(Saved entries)
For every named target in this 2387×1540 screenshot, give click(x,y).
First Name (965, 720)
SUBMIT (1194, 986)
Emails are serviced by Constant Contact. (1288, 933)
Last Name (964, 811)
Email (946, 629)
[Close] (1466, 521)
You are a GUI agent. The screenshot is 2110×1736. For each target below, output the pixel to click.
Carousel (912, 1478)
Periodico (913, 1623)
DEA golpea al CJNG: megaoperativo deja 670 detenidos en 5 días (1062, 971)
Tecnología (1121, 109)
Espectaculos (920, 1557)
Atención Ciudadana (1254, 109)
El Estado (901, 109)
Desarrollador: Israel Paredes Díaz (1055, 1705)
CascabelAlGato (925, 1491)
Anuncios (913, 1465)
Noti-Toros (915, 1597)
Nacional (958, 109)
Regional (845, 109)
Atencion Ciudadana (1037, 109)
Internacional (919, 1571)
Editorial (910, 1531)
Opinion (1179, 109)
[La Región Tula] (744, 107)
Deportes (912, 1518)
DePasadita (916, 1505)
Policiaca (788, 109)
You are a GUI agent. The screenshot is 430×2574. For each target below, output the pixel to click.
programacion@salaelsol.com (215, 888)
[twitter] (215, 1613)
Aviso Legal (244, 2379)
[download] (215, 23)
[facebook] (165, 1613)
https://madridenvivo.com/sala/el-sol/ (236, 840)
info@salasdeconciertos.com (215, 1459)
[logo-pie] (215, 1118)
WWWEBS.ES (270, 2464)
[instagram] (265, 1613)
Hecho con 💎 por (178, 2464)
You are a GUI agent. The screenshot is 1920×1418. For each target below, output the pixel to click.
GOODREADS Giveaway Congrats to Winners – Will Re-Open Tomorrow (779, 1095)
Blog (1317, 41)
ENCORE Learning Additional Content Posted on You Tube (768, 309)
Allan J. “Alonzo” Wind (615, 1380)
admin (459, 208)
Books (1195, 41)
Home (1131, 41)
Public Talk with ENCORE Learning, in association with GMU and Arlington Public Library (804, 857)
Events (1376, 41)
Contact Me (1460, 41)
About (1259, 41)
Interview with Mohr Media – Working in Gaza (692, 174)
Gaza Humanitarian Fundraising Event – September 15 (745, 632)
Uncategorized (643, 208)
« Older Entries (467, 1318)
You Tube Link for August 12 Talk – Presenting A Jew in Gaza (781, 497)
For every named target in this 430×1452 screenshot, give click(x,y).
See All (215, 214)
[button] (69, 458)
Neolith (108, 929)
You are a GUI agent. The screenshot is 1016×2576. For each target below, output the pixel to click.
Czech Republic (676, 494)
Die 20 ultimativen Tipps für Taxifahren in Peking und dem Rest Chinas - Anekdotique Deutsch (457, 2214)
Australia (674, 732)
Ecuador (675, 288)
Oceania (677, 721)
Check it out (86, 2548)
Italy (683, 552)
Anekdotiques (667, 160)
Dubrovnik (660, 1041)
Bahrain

**Work to be completed:** Find how many lines in the entries above use the word "Ciudadana". Write the number alone.

**Output for this task:** 2